= INSTRUCTIONS TO FOLLOW =
Transcribe the data in full, keeping each line exactly as it appears.

Start of INFORMATION SUPPLIED

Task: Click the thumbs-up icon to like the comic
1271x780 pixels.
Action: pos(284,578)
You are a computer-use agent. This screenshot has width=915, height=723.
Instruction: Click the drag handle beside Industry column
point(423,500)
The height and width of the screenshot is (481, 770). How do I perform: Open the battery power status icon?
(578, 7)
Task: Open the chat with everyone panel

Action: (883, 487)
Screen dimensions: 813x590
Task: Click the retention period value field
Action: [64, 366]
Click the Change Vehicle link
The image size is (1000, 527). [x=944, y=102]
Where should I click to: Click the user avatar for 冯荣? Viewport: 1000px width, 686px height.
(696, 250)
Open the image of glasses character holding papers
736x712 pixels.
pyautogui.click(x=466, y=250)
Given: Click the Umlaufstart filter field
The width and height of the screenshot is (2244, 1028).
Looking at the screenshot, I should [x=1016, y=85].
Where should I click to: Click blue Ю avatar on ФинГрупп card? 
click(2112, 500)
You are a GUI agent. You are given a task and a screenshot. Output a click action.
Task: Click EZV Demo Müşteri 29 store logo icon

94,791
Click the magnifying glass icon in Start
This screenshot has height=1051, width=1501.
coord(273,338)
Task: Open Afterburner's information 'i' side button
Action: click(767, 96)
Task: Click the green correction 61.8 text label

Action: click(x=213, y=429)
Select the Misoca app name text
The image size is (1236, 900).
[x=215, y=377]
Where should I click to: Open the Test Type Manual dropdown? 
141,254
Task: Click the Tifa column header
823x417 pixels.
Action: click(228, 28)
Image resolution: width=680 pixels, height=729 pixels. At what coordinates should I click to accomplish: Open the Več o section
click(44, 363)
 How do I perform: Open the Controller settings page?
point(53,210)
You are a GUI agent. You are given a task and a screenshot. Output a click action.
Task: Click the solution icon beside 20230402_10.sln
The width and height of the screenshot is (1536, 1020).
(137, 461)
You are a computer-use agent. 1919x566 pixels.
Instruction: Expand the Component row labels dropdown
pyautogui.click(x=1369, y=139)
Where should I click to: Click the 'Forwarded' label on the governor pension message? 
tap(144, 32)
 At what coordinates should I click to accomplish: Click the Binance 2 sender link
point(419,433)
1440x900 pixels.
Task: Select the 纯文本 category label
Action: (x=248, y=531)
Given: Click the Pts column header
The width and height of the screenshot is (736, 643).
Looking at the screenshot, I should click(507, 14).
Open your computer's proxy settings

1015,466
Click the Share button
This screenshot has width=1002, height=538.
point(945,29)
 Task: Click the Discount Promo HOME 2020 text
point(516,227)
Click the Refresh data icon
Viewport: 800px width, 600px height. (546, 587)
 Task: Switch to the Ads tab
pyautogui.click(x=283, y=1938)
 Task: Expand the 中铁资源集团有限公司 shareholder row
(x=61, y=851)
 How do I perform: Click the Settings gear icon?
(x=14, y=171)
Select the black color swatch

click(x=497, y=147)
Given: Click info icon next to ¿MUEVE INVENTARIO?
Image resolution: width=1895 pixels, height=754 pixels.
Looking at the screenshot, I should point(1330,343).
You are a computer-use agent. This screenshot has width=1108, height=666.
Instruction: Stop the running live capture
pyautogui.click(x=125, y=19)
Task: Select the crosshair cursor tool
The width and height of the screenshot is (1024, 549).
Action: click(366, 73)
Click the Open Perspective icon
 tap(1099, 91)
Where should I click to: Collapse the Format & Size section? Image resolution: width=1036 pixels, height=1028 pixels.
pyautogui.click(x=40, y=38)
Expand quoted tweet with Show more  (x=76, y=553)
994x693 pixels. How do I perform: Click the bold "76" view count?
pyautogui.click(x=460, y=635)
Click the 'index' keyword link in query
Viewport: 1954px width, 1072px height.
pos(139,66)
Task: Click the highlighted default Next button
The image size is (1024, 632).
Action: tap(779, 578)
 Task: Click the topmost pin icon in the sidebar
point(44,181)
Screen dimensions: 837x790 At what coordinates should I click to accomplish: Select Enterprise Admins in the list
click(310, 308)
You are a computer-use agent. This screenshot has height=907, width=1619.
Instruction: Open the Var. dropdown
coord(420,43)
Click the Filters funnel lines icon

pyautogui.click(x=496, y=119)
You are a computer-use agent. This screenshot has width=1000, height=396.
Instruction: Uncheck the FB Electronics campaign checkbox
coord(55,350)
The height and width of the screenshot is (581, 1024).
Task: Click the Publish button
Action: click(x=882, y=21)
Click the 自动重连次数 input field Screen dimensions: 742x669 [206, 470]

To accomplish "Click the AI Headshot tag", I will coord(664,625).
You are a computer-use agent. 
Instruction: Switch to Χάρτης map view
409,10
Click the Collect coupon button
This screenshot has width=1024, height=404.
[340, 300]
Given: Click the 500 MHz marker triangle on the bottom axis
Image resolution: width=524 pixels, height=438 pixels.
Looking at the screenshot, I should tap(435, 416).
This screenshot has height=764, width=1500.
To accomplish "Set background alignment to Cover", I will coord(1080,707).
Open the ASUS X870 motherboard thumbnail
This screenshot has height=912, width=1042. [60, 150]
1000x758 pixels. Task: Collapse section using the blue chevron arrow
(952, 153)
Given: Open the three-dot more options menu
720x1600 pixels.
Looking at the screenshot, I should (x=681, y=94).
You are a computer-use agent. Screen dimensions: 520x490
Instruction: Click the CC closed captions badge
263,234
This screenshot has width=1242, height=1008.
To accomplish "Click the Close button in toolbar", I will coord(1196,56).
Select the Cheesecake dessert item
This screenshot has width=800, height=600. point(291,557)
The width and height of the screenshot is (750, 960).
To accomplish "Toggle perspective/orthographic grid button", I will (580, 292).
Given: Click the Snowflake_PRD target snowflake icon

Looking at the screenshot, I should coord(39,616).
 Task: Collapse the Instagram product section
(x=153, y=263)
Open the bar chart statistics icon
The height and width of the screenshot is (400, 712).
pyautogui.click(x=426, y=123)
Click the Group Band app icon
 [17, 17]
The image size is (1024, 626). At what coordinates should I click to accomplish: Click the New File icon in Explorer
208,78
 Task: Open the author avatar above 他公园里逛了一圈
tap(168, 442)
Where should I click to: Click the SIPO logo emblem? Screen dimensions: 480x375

End of INFORMATION SUPPLIED

= WRITTEN ANSWER =
Task: Click the thumbs-up icon to like the comic
1271x780 pixels.
Action: pos(284,578)
You are a computer-use agent. This screenshot has width=915, height=723.
Instruction: Click the drag handle beside Industry column
point(423,500)
The height and width of the screenshot is (481, 770). How do I perform: Open the battery power status icon?
(578, 7)
Task: Open the chat with everyone panel

Action: (883, 487)
Screen dimensions: 813x590
Task: Click the retention period value field
Action: [64, 366]
Click the Change Vehicle link
The image size is (1000, 527). [x=944, y=102]
Where should I click to: Click the user avatar for 冯荣? Viewport: 1000px width, 686px height.
(696, 250)
Open the image of glasses character holding papers
736x712 pixels.
pyautogui.click(x=466, y=250)
Given: Click the Umlaufstart filter field
The width and height of the screenshot is (2244, 1028).
Looking at the screenshot, I should [x=1016, y=85].
Where should I click to: Click blue Ю avatar on ФинГрупп card? 
click(2112, 500)
You are a GUI agent. You are given a task and a screenshot. Output a click action.
Task: Click EZV Demo Müşteri 29 store logo icon

94,791
Click the magnifying glass icon in Start
This screenshot has height=1051, width=1501.
coord(273,338)
Task: Open Afterburner's information 'i' side button
Action: click(767, 96)
Task: Click the green correction 61.8 text label

Action: click(x=213, y=429)
Select the Misoca app name text
The image size is (1236, 900).
[x=215, y=377]
Where should I click to: Open the Test Type Manual dropdown? 
141,254
Task: Click the Tifa column header
823x417 pixels.
Action: click(228, 28)
Image resolution: width=680 pixels, height=729 pixels. At what coordinates should I click to accomplish: Open the Več o section
click(44, 363)
 How do I perform: Open the Controller settings page?
point(53,210)
You are a GUI agent. You are given a task and a screenshot. Output a click action.
Task: Click the solution icon beside 20230402_10.sln
The width and height of the screenshot is (1536, 1020).
(137, 461)
You are a computer-use agent. 1919x566 pixels.
Instruction: Expand the Component row labels dropdown
pyautogui.click(x=1369, y=139)
Where should I click to: Click the 'Forwarded' label on the governor pension message? 
tap(144, 32)
 At what coordinates should I click to accomplish: Click the Binance 2 sender link
point(419,433)
1440x900 pixels.
Task: Select the 纯文本 category label
Action: (x=248, y=531)
Given: Click the Pts column header
The width and height of the screenshot is (736, 643).
Looking at the screenshot, I should click(507, 14).
Open your computer's proxy settings

1015,466
Click the Share button
This screenshot has width=1002, height=538.
point(945,29)
 Task: Click the Discount Promo HOME 2020 text
point(516,227)
Click the Refresh data icon
Viewport: 800px width, 600px height. (546, 587)
 Task: Switch to the Ads tab
pyautogui.click(x=283, y=1938)
 Task: Expand the 中铁资源集团有限公司 shareholder row
(x=61, y=851)
 How do I perform: Click the Settings gear icon?
(x=14, y=171)
Select the black color swatch

click(x=497, y=147)
Given: Click info icon next to ¿MUEVE INVENTARIO?
Image resolution: width=1895 pixels, height=754 pixels.
Looking at the screenshot, I should point(1330,343).
You are a computer-use agent. This screenshot has width=1108, height=666.
Instruction: Stop the running live capture
pyautogui.click(x=125, y=19)
Task: Select the crosshair cursor tool
The width and height of the screenshot is (1024, 549).
Action: click(366, 73)
Click the Open Perspective icon
 tap(1099, 91)
Where should I click to: Collapse the Format & Size section? Image resolution: width=1036 pixels, height=1028 pixels.
pyautogui.click(x=40, y=38)
Expand quoted tweet with Show more  (x=76, y=553)
994x693 pixels. How do I perform: Click the bold "76" view count?
pyautogui.click(x=460, y=635)
Click the 'index' keyword link in query
Viewport: 1954px width, 1072px height.
pos(139,66)
Task: Click the highlighted default Next button
The image size is (1024, 632).
Action: tap(779, 578)
 Task: Click the topmost pin icon in the sidebar
point(44,181)
Screen dimensions: 837x790 At what coordinates should I click to accomplish: Select Enterprise Admins in the list
click(310, 308)
You are a computer-use agent. This screenshot has height=907, width=1619.
Instruction: Open the Var. dropdown
coord(420,43)
Click the Filters funnel lines icon

pyautogui.click(x=496, y=119)
You are a computer-use agent. This screenshot has width=1000, height=396.
Instruction: Uncheck the FB Electronics campaign checkbox
coord(55,350)
The height and width of the screenshot is (581, 1024).
Task: Click the Publish button
Action: click(x=882, y=21)
Click the 自动重连次数 input field Screen dimensions: 742x669 [206, 470]

To accomplish "Click the AI Headshot tag", I will coord(664,625).
You are a computer-use agent. 
Instruction: Switch to Χάρτης map view
409,10
Click the Collect coupon button
This screenshot has width=1024, height=404.
[340, 300]
Given: Click the 500 MHz marker triangle on the bottom axis
Image resolution: width=524 pixels, height=438 pixels.
Looking at the screenshot, I should tap(435, 416).
This screenshot has height=764, width=1500.
To accomplish "Set background alignment to Cover", I will coord(1080,707).
Open the ASUS X870 motherboard thumbnail
This screenshot has height=912, width=1042. [60, 150]
1000x758 pixels. Task: Collapse section using the blue chevron arrow
(952, 153)
Given: Open the three-dot more options menu
720x1600 pixels.
Looking at the screenshot, I should (x=681, y=94).
You are a computer-use agent. Screen dimensions: 520x490
Instruction: Click the CC closed captions badge
263,234
This screenshot has width=1242, height=1008.
To accomplish "Click the Close button in toolbar", I will coord(1196,56).
Select the Cheesecake dessert item
This screenshot has width=800, height=600. point(291,557)
The width and height of the screenshot is (750, 960).
To accomplish "Toggle perspective/orthographic grid button", I will (580, 292).
Given: Click the Snowflake_PRD target snowflake icon

Looking at the screenshot, I should coord(39,616).
 Task: Collapse the Instagram product section
(x=153, y=263)
Open the bar chart statistics icon
The height and width of the screenshot is (400, 712).
pyautogui.click(x=426, y=123)
Click the Group Band app icon
 [17, 17]
The image size is (1024, 626). At what coordinates should I click to accomplish: Click the New File icon in Explorer
208,78
 Task: Open the author avatar above 他公园里逛了一圈
tap(168, 442)
Where should I click to: Click the SIPO logo emblem? Screen dimensions: 480x375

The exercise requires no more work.